Ryu J, Jeong Y I, Kim I S, Lee J H, Nah J W, Kim S H
College of Pharmacy, Chosun University, #375 Seosuk-Dong, Dong-Gu, 501-759, Kwangju, South Korea.
Int J Pharm. 2000 May 10;200(2):231-42. doi: 10.1016/s0378-5173(00)00392-6.
The triblock copolymer based on poly(epsilon-caprolactone) (PCL) as hydrophobic part and poly(ethylene glycol) (PEG) as hydrophilic one was synthesized and characterized. Core-shell type nanoparticles of poly(epsilon-caprolactone)/poly(ethylene glycol)/poly(epsilon-caprolactone) (CEC) block copolymer were prepared by a dialysis technique. According to the amphiphilic characters, CEC block copolymer can self-associate at certain concentration and their critical association concentration (CAC) was determined by fluorescence probe technique. CAC value of the CEC-2 block copolymer was evaluated as 0.0030 g/l. CAC values of CEC block copolymer decreased with the increase of PCL chain length, i.e. the shorter the PCL chain length, the higher the CAC values. From the observation of transmission electron microscopy (TEM), the morphologies of CEC-2 core-shell type nanoparticles were spherical shapes. Particle size of CEC-2 nanoparticles was 32.3+/-17.3 nm as a monomodal and narrow distribution. Particle size, drug loading, and drug release rate of CEC-2 nanoparticles were changed by the initial solvents and the molecular weight of CEC. The degradation behavior of CEC-2 nanoparticles was observed by 1H NMR spectroscopy. It was suggested that clonazepam (CNZ) release kinetics were dominantly governed by diffusion mechanism.

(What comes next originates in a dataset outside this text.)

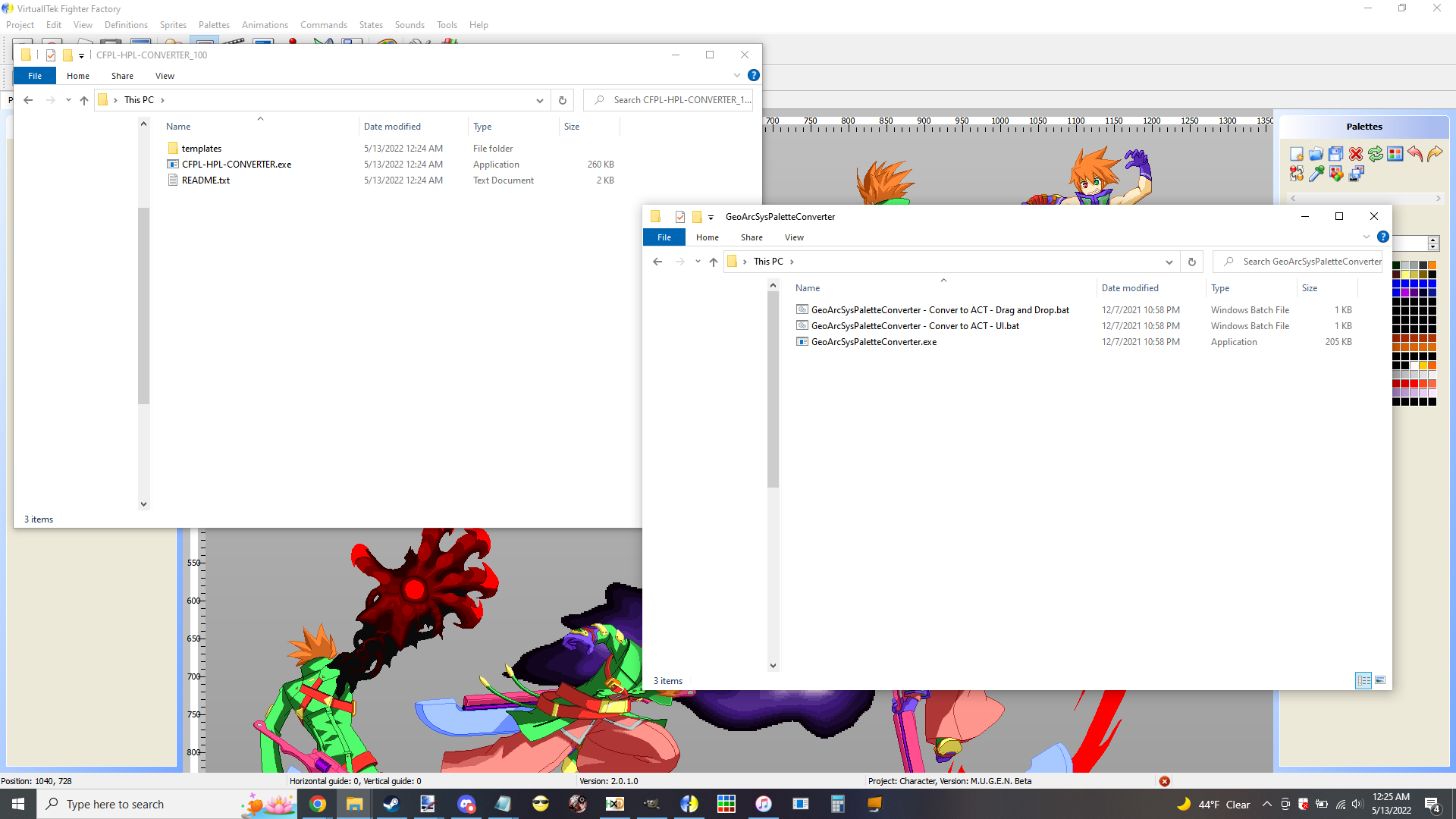
Task: Sort by the Date modified column in GeoArcSysPaletteConverter
Action: pos(1129,288)
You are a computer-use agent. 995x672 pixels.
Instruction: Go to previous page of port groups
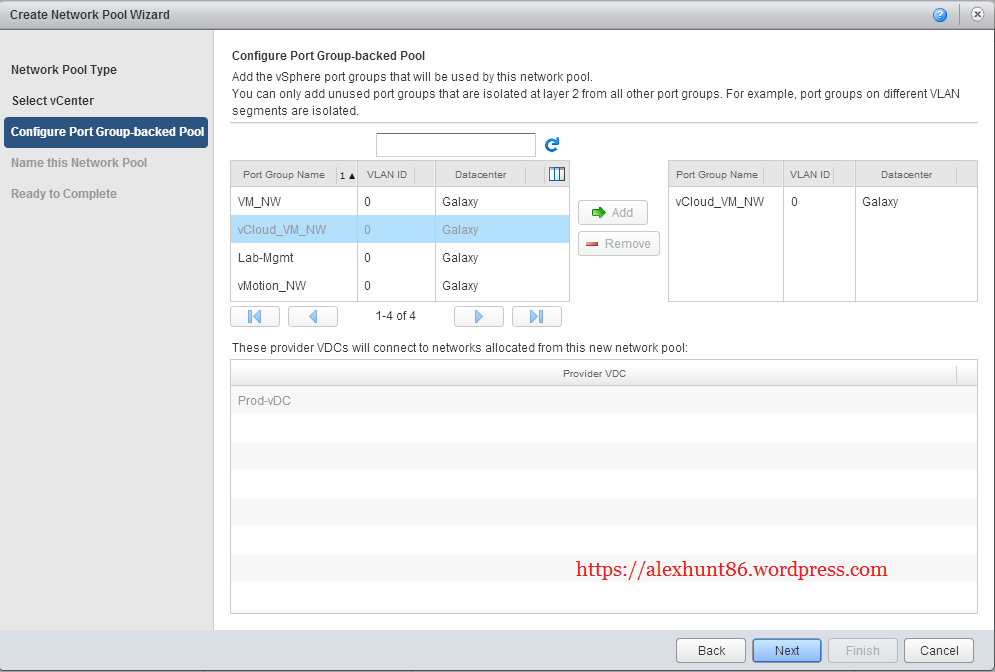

合成并表征了一种以聚(ε-己内酯)(PCL)为疏水部分、聚(乙二醇)(PEG)为亲水部分的三嵌段共聚物。通过透析技术制备了聚(ε-己内酯)/聚(乙二醇)/聚(ε-己内酯)(CEC)嵌段共聚物的核壳型纳米颗粒。根据两亲性特征,CEC嵌段共聚物在一定浓度下可自缔合,并通过荧光探针技术测定其临界缔合浓度(CAC)。CEC-2嵌段共聚物的CAC值评估为0.0030 g/l。CEC嵌段共聚物的CAC值随PCL链长的增加而降低,即PCL链长越短,CAC值越高。通过透射电子显微镜(TEM)观察,CEC-2核壳型纳米颗粒的形态为球形。CEC-2纳米颗粒的粒径为32.3±17.3 nm,呈单峰窄分布。CEC-2纳米颗粒的粒径、载药量和药物释放速率受初始溶剂和CEC分子量的影响。通过1H NMR光谱观察了CEC-2纳米颗粒的降解行为。结果表明,氯硝西泮(CNZ)的释放动力学主要受扩散机制控制。